Truth-seeking mechanisms, international criminal law developments, and other forms of transitional justice have become ubiquitous in societies emerging from long years of conflict, instability, and oppression and moving into a post-conflict, more peaceful era. In the concluding chapter of her influential work, Transitional Justice, Professor Ruti Teitel argues that transitional justice work can be seen as developing a paradigm that combines politics with law to address the need to reconstruct on stable basis a society affected by instability on many different fronts. She writes:
A paradigm of transitional jurisprudence defines periods of political passage. The transitional paradigm proposed here seeks to clarify law's relation to political development in periods of radical flux, as it demonstrates processes that reconstitute societies on a basis of political liberalization. Whether trials, constitutions, reparations, administrative tests, bans, or historical inquiries, the legal measures pursued in periods of political transition are emblematic of normative change, for all are operative acts that aim at proclaiming the establishment of a new political order.

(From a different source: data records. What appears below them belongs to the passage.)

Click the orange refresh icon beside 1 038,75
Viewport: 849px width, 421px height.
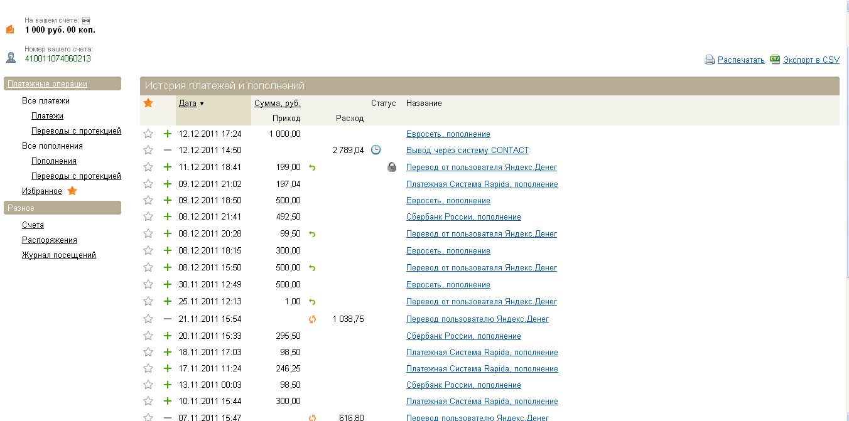(312, 319)
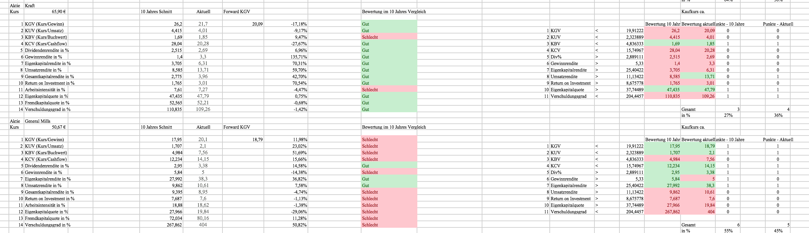The height and width of the screenshot is (233, 809).
Task: Select the 55% total percentage for General Mills
Action: tap(728, 231)
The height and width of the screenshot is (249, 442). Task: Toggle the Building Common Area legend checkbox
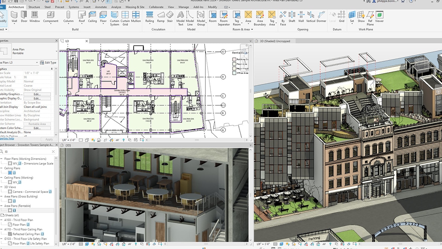[234, 60]
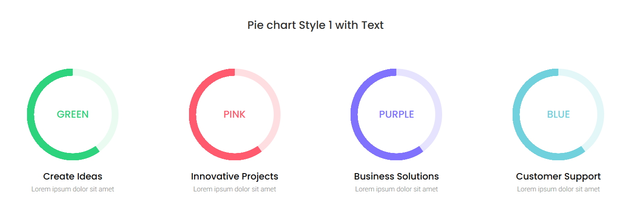The image size is (638, 223).
Task: Click the Lorem ipsum text under Create Ideas
Action: (73, 189)
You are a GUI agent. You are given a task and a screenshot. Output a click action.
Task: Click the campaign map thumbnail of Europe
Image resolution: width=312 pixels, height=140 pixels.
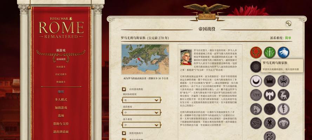coord(145,59)
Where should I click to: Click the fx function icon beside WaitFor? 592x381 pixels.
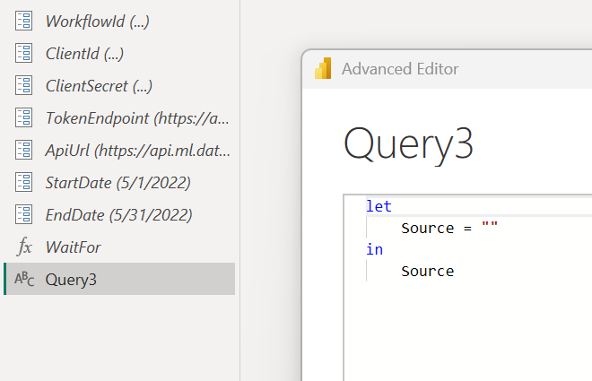(x=24, y=247)
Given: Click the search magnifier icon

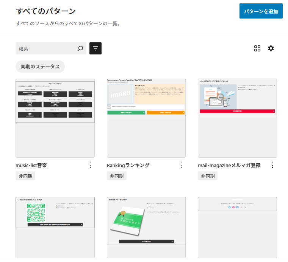Looking at the screenshot, I should coord(80,48).
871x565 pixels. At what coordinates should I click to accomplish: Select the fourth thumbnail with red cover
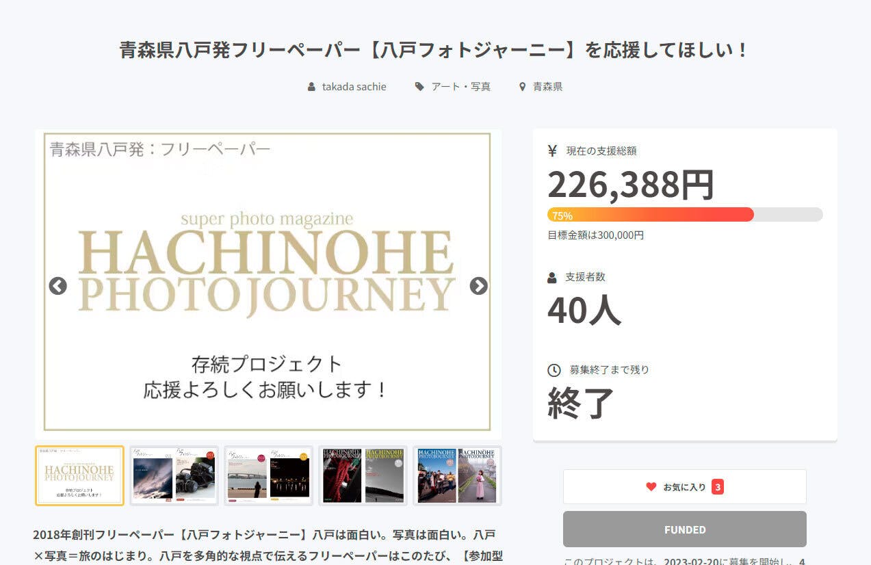[363, 475]
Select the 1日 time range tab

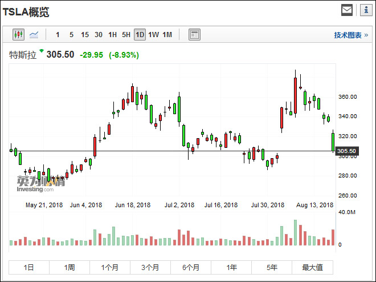click(29, 267)
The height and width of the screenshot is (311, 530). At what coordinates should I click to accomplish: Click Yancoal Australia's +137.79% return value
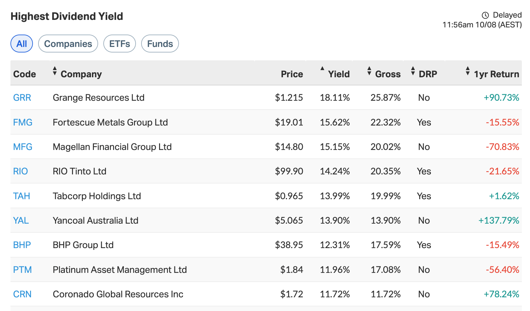coord(498,220)
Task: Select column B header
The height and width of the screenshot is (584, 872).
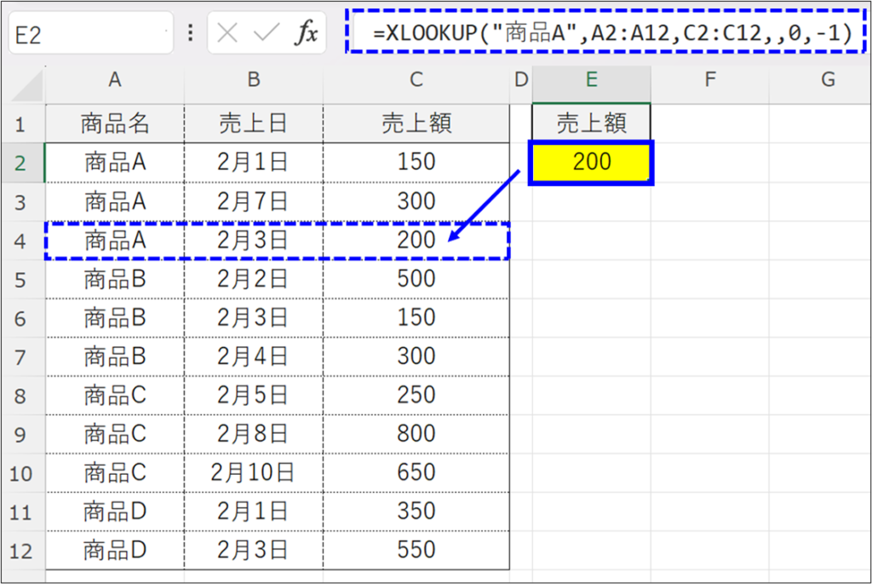Action: pyautogui.click(x=253, y=80)
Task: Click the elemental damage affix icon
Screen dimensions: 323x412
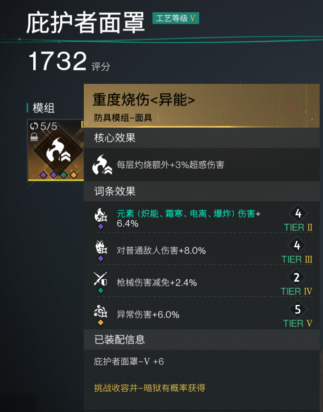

Both top-down and bottom-up approaches to transitional justice are being developed formally and informally in places such as South Africa, Liberia, Peru, Chile, the Democratic Republic of Congo, Sierra Leone, Rwanda, the former Yugoslavia, and Northern Ireland. Elaboration of theories relating to transitional justice generally can be found in studies, debates, and conferences world-wide. These sources typically do not take into account in any systematic manner the specific victimisation of women. Few commentators consider whether the recently developed mechanisms for promoting peace and reconciliation will actually help the position of women as a society moves out of repression or conflict. This is unfortunate. Because post-conflict societies must rebuild, they are uniquely positioned to effect change. The restorative process to build a stable and democratic polity affords an opportunity to introduce new standards that would facilitate, if not ensure, the active participation of the entire population, particularly including women.